Patients with localized prostate cancer have several options available for treatment, including the use of brachytherapy (treatment in which radioactive seeds are implanted in the prostate), both as monotherapy and in conjunction with external beam radiation therapy, according to background information in the article.
Neoadjuvant (treatment that is given before or with the primary treatment) hormonal therapy (HT) is used as a means for prostate gland cytoreduction (decrease in number of cells, as in a tumor) in order to eliminate pubic arch (an arch formed by the pubic bones) interference and improve the ability to perform brachytherapy.
Previous research has suggested that “hormonal therapy when added to radiation therapy (RT) for treating unfavorable-risk prostate cancer leads to an increase in survival except possibly in men with moderate to severe comorbidity [co-existing illnesses]. However, it is unknown which comorbid conditions eliminate this survival benefit,” the authors write.
Akash Nanda, M.D., Ph.D., of Brigham & Women’s Hospital–Dana-Farber Cancer Institute, Boston, and colleagues assessed whether neoadjuvant HT use in men with prostate cancer treated with brachytherapy affects the risk of all-cause death of men with known coronary artery disease–induced conditions, including congestive heart failure and heart attack.
The study included 5,077 men (median [midpoint] age, 69.5 years) with localized or locally advanced prostate cancer who were treated with or without a median of 4 months of neoadjuvant HT followed by RT between 1997 and 2006 and were followed up until July 2008.
During the study period, 419 men died. Of those, 200 had no underlying comorbidity, 176 had one coronary artery disease risk factor, and 43 had a history of known coronary artery disease resulting in congestive heart failure or heart attack.
Analyses of the data indicated that “when considering comorbidity groups separately, neoadjuvant HT use was not associated with an increased risk of all-cause mortality in men with no comorbidity (9.6 percent vs. 6.7 percent) or a single coronary artery disease risk factor (10.7 percent vs. 7.0 percent) after median follow-ups of 5.0 years and 4.4 years, respectively,” the researchers write.
However, for men with coronary artery disease–induced congestive heart failure or heart attack, after a median follow-up of 5.1 years, neoadjuvant HT use was associated with nearly twice the risk of all-cause mortality (26.3 percent vs. 11.2 percent).

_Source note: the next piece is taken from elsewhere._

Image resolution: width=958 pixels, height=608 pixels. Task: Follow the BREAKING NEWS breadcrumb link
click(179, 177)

“It is also important to note that the population of men in whom the use of neoadjuvant HT may be detrimental was limited to 5 percent (256 of 5,077) in this community-based study cohort.

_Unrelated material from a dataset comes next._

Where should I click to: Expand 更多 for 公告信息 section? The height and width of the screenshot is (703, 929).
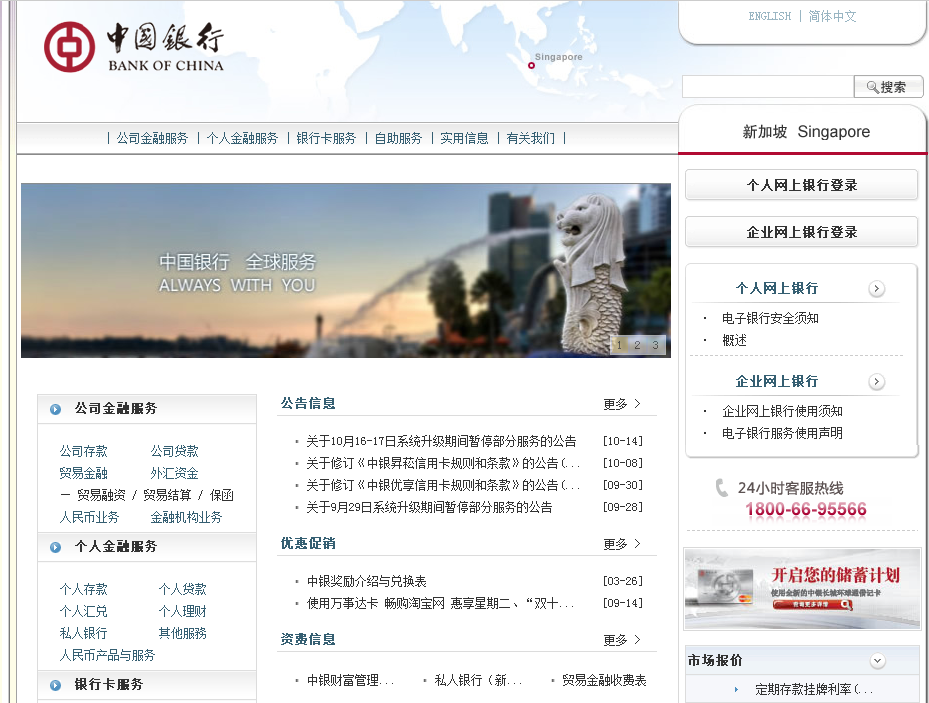[x=622, y=404]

This latter point may explain why there has been a survival benefit observed in the major randomized trials comparing HT plus external beam radiation therapy to external beam radiation therapy alone,” the authors write.

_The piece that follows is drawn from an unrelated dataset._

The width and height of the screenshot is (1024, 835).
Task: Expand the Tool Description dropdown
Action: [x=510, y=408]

“The clinical significance of this finding is that for men with favorable-risk prostate cancer and a history of congestive heart failure or myocardial infarction who require neoadjuvant HT solely to eliminate pubic arch interference, alternative strategies such as active surveillance or treatment with external beam radiation therapy or prostatectomy should be considered.
However, for men with unfavorable–risk prostate cancer who require HT in addition to radiation therapy to take advantage of its survival benefit, appropriate medical evaluation prior to initiation should facilitate clinicians in balancing the relative risks against the benefits of HT use.”